**Written instruction 1**
Copy the three entries below word for word, leaving out the pictures.

**Excerpt to read**
--------------------------------

“Sister, brother – or just someone who cares”: How Giving Circles celebrate the power of giving and reclaim what it means to be a donor
Generosity, impact, social connections, and fun: Giving Circles offer a winning blend. They are also playing an increasingly important role in helping to strengthen and contribute to the growing global field of community philanthropy around the world. The growth of Giving Circles is happening within a larger global shift towards an appreciation of the power and potential of everyday generosity, made possible by new technology (through online platforms such as GlobalGiving and GoFundMe etc.), and framed as a form civic participation and collective organizing (by, for example, the Giving Tuesday movement and The Funding Network).
This study explores how a simple idea, which involves bringing people together with the sole purpose of giving – and giving together – has been shaped and adapted to fit in different countries and cultures. It draws on a series of conversations with Giving Circle organizers and practitioners from across the GFCF’s global network and beyond, and includes perspectives from Brazil, Belgium, Hungary, Palestine, Russia, Romania, South Africa, United States and Vietnam. Some of these Giving Circles have emerged organically, while others have benefited from external mentorship and support.

--------------------------------

**Records shown**
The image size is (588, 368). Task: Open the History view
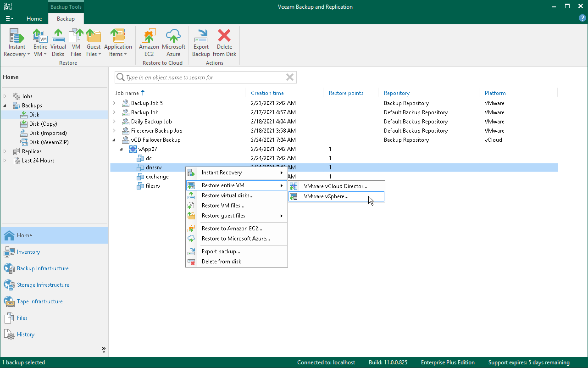pos(25,334)
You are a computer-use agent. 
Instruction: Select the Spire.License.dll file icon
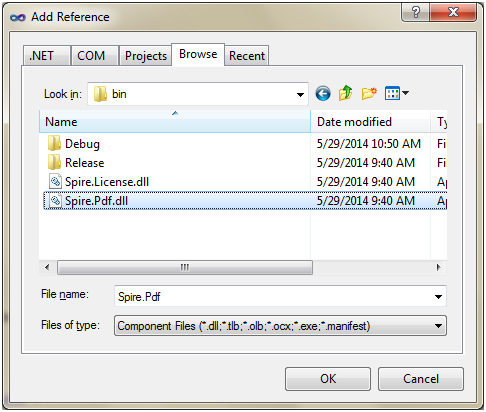pyautogui.click(x=55, y=182)
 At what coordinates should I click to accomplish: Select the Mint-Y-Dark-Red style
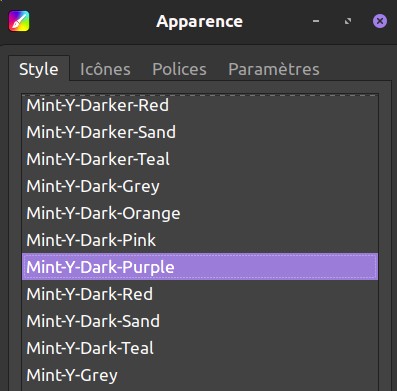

--------------------------------

**Written instruction 2**
Repeat the passage from the text on Giving Circles word for word, from "This study explores" to "mentorship and support.".

**Problem solution 1**
The image size is (588, 368). Task: Open the History view
pos(25,334)
You are a computer-use agent. 
Instruction: Select the Spire.License.dll file icon
pyautogui.click(x=55, y=182)
 At what coordinates should I click to accomplish: Select the Mint-Y-Dark-Red style

**Problem solution 2**
This study explores how a simple idea, which involves bringing people together with the sole purpose of giving – and giving together – has been shaped and adapted to fit in different countries and cultures. It draws on a series of conversations with Giving Circle organizers and practitioners from across the GFCF’s global network and beyond, and includes perspectives from Brazil, Belgium, Hungary, Palestine, Russia, Romania, South Africa, United States and Vietnam. Some of these Giving Circles have emerged organically, while others have benefited from external mentorship and support.